— Aim of the exercise —
Look below for the line containing "You are a GUI". Write out that line and the rest through the last one, exactly as they appear, but without pictures.

— Records —
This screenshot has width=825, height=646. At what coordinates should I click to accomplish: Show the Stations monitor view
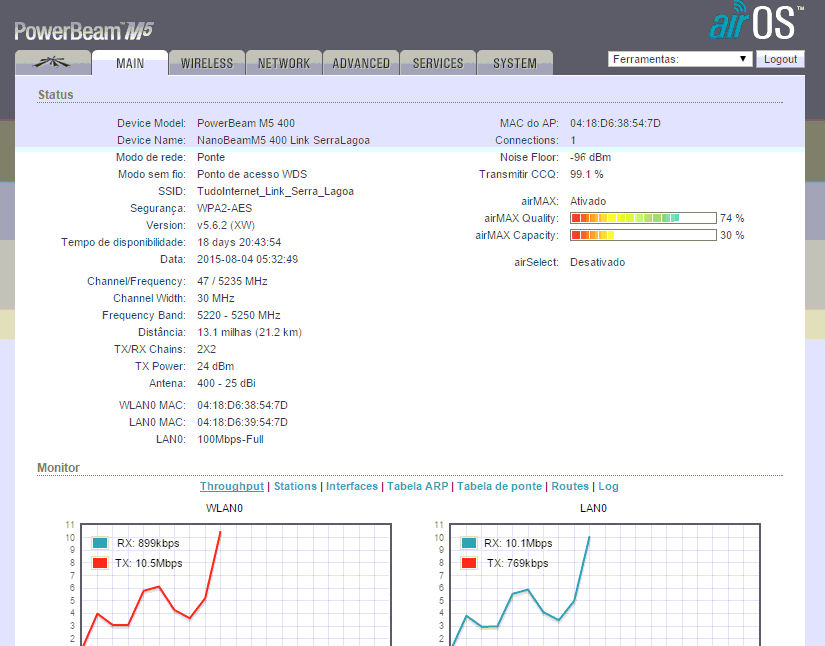coord(295,486)
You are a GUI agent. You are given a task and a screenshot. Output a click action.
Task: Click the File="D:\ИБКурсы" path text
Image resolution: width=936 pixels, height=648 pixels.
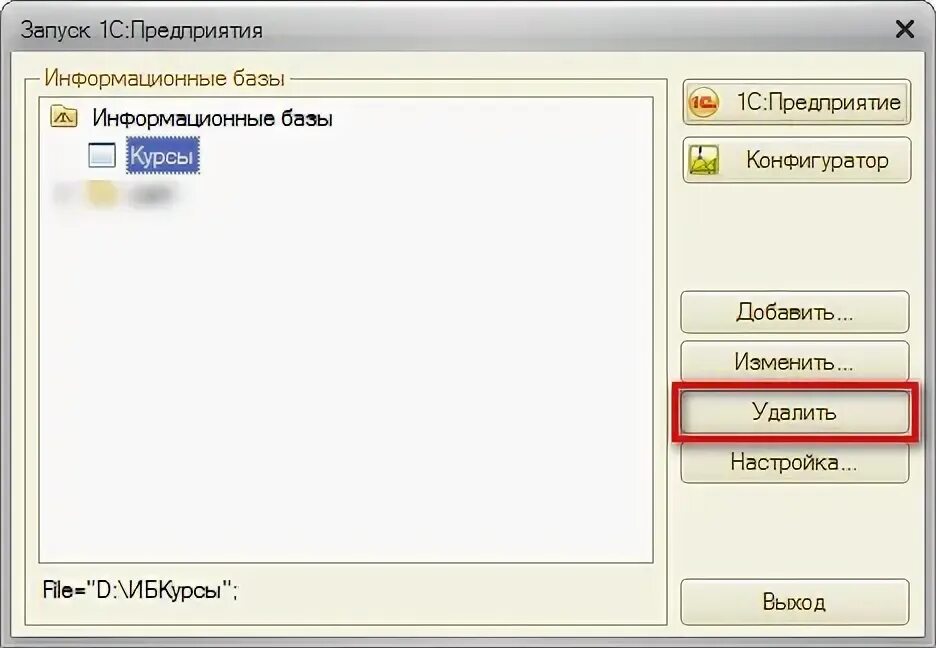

— Solution for this task —
You are a GUI agent. You are given a task and a screenshot. Output a click action.
Task: Click the File="D:\ИБКурсы" path text
Image resolution: width=936 pixels, height=648 pixels.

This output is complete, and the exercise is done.